Do the recipes/foods recommended in that book make it easier to stay on the diet for a prolonged period? Does that "craving" reprogramming work?
Thanks for the post!

Everything looked delicious! Definitely going to have to try the beet chips. I usually opt for sweet potatoes since the hubby doesn't like the aubergine root vegetable….which just means more for me!!

Can't wait for your next post from the kitchen! I'm sure whatever it is, it will be delicious and healthful. 😉

Thanks! I think I will actually try sweet potatoes or kale next time.

Thanks for the cooking inspiration. I plan to try one of your recipes soon =)

Hi Alana: I thought the beet chips were pretty good.
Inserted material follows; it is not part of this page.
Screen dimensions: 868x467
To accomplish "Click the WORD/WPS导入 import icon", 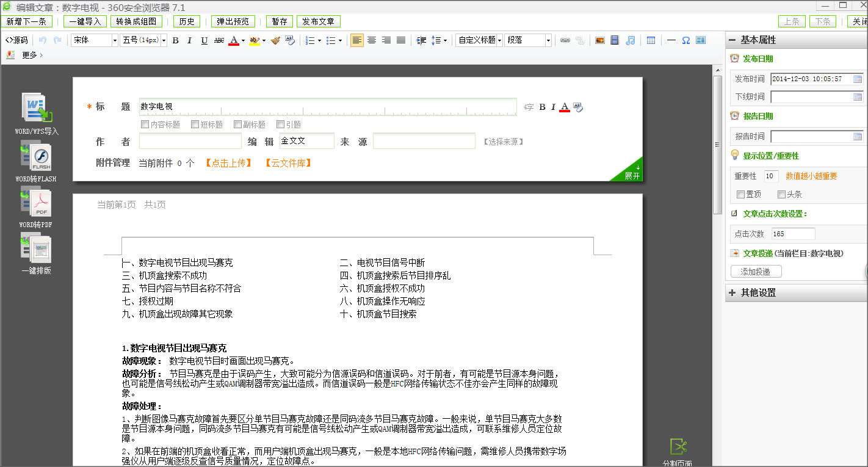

The key, I think, is to slice the beets paper thin to ensure crispiness.

Here is the beet chip recipe:
Preheat oven to 325 degrees
Peel two beets and slice as thinly as possible with a mandolin (I wore an apron and latex gloves)
Toss the beet slices in 1 tsp of olive oil
Place the beet slices on sheet pans lined with parchment paper (I used aluminum foil)
Sprinkle with salt
Bake for 25-30 minutes until crispy
Let stand for 10 minutes to cool

I sprinkled my finished chips with a parmesan herb spice blend for a little something extra.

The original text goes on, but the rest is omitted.